Latvia, 16th October
I try to get up at 6:20 am, but these days it’s still dark outside at that hour and it’s a struggle to get myself out of bed. I’m not an early bird at all, but when I do manage to be up early, I feel like a champion. I quickly throw on something simple, rush out, and hop on one of those electric scooters. I then put my music on, something light and silly, like “Espresso” by Sabrina Carpenter. I love the feeling of the wind on my face, the quiet streets and the thought of everyone still sleeping.
When I arrive at the gym, I put my kimono on and head to the mats. We greet each other, it’s a small ritual, and then the training starts: first, with some mobility exercises, kind of like doing scales in music, and then free combat, with everyone rolling around on the floor sweating.
At my new gym I am also finally learning some Latvian. I met this girl and we made a pact: I will teach her some moves and she’ll translate and teach me some words.

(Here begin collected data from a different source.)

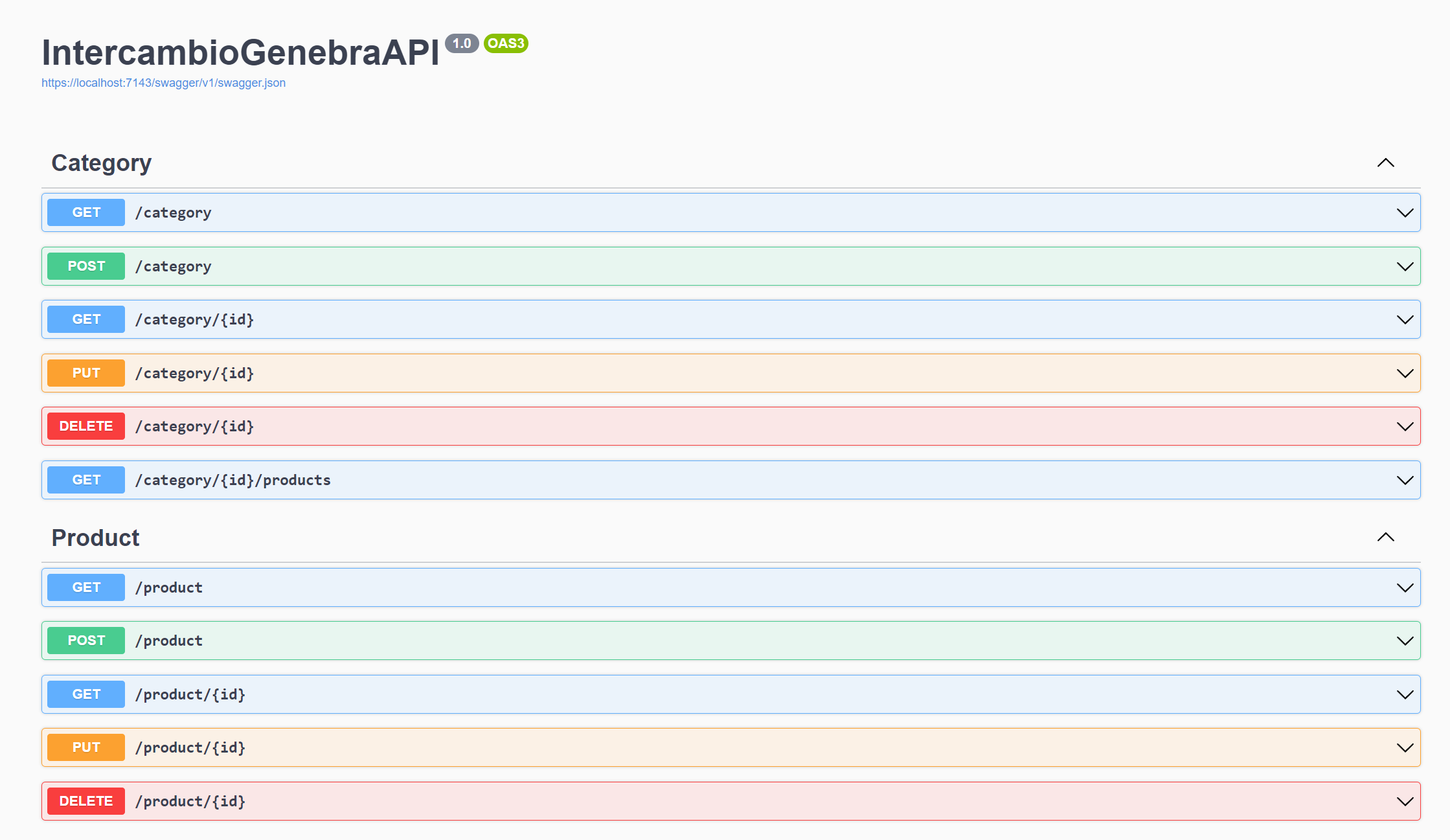Click the DELETE badge on /product/{id}
Image resolution: width=1450 pixels, height=840 pixels.
coord(85,800)
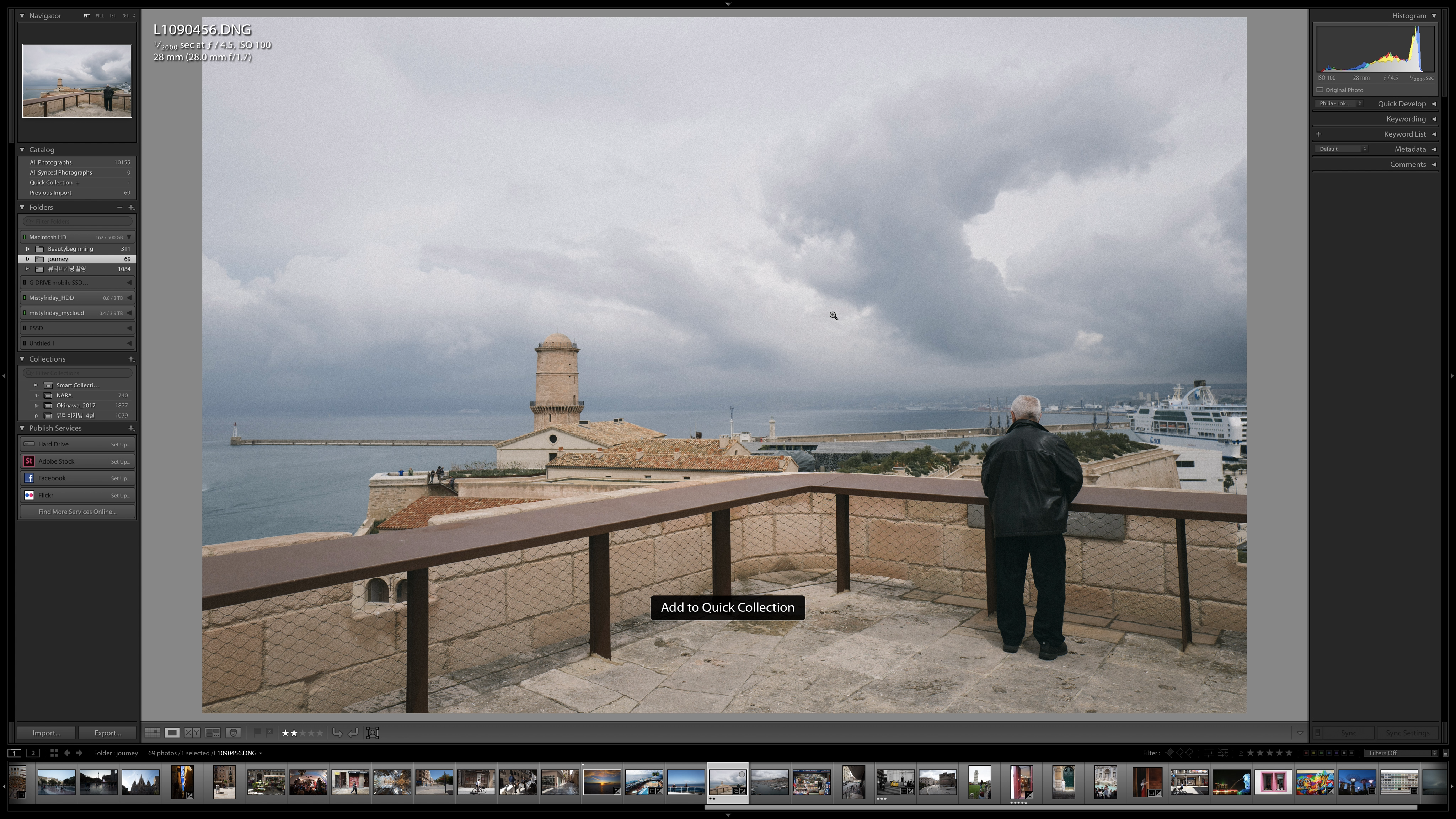Select Compare view (XY) icon

(x=192, y=733)
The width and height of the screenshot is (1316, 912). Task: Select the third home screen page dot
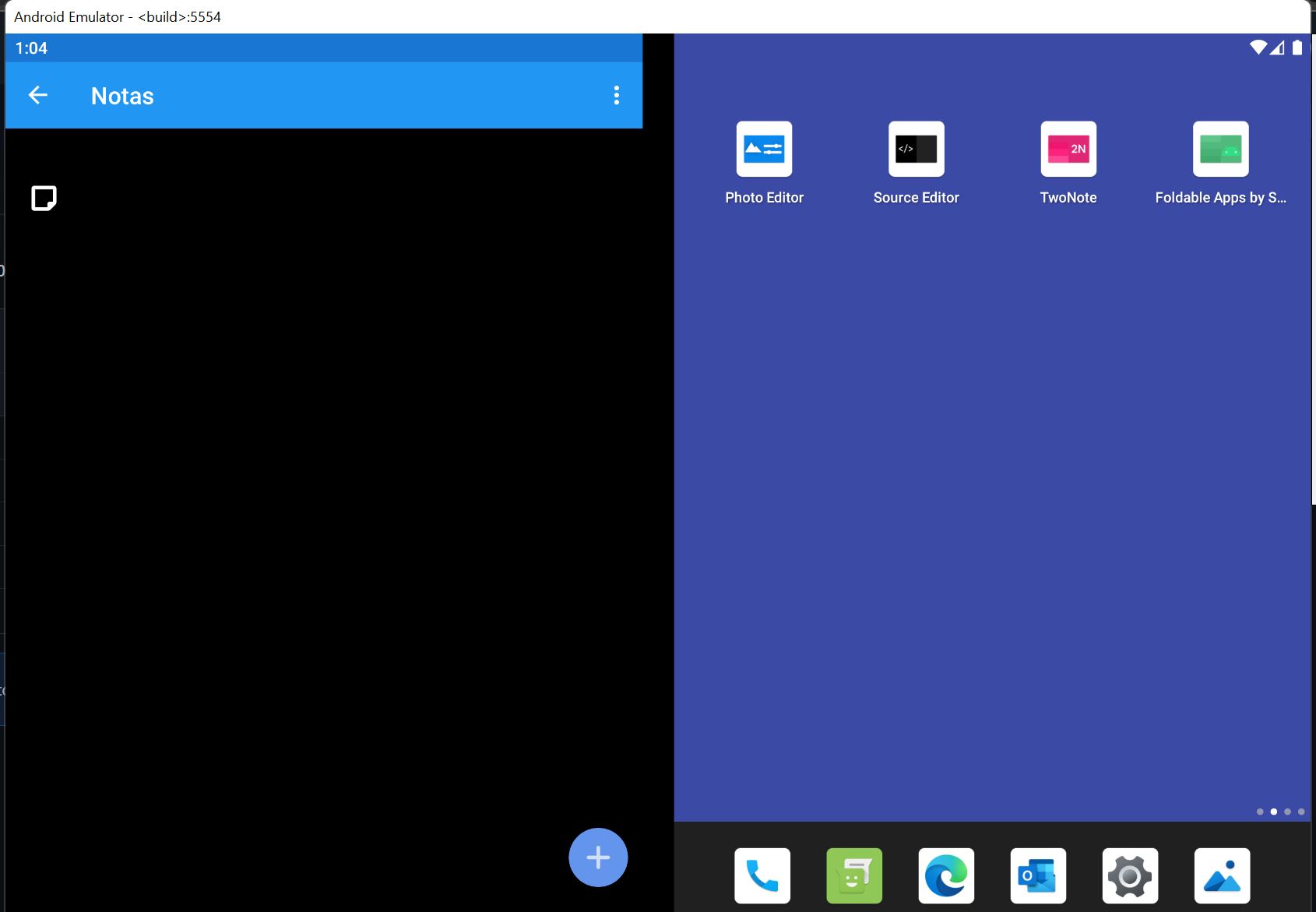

It all started in 2020. I was in Moscow, at a friend’s birthday party, and I ended up sharing a taxi back to the metro with a guy who did jiu jitsu. We exchanged our Instagrams and after a while of watching his Instagram stories, I signed up for a personal training session with his coach.
Before, I thought that jiu jitsu, like other martial arts, was just a bunch of sweaty men rolling around, but I was wrong. There’s a philosophy behind it: it’s about falling and getting back up, it’s about how a small-framed girl can get a man twice her weight on his back if she has the right strategy, it’s about staying focused.
However, when COVID started, the gym closed. So it was only on February 13th, 2022 that I went back to jiu jitsu. My ex-boyfriend invited me for a “date on tatami”. It was funny.
Then, 10 days later, Russia invaded Ukraine. My colleagues woke me up at 5AM and told me I had to get to the newsroom. We were working 24/7.
One day, the police stopped me in the metro, because of my job, they probably traced me through facial recognition software. After that, I started having panic attacks, I couldn’t go down into the metro, I was paranoid about cameras. I only travelled about by taxi and started slowly packing up my things and thinking about leaving.
Jiu jitsu really helped me back then. I was so anxious I couldn’t sleep, but at least I could train to the point where my body would pass out from fatigue. It also helped to be around men in a ring-like setting, it made me feel like, if it came to it, would be able to defend myself.
For six months, I filled my every day with jiu jitsu and music (I was in my third year of a music college). I had my kimono in one bag and a dress and heels for concerts in another. I felt like I was living Hannah Montana’s life.
In August 2022, I left Moscow and I ended up in Riga. I had to build a new life from scratch, and I went back to the mat. Going to the gym gave me that routine, the stability that I lacked in every other aspect of my life. I made friends, I met so many amazing girls, I admire every single one of them. It’s my way out of my little bubble. There’s also a very strong sense of community, it’s almost like belonging to a subculture.
I like observing people’s surprise when I, a small cute-looking girl, tell people I do martial arts. It’s like a superpower. It makes me feel more confident. In this unstable world, I feel there’s something I have control over, I feel strong.
Although I participate in competitions, I try not to have any specific goals. My biggest aim is not to lose the joy that I feel now, the feeling of “wow, I can do that, too?”. If I get my blue belt it will be a token, a symbol of what I went through: the immigration, the war, the repressions, the goodbyes. The things I survived.
Nadya
Nadya is a 29-year old journalist and video maker. Originally from Moscow, she is currently working in exile. She has been doing Brazilian jiu jitsu on and off for 2,5 years and holds a white belt (the beginning rank) with four stripes, one stripe short of the blue belt.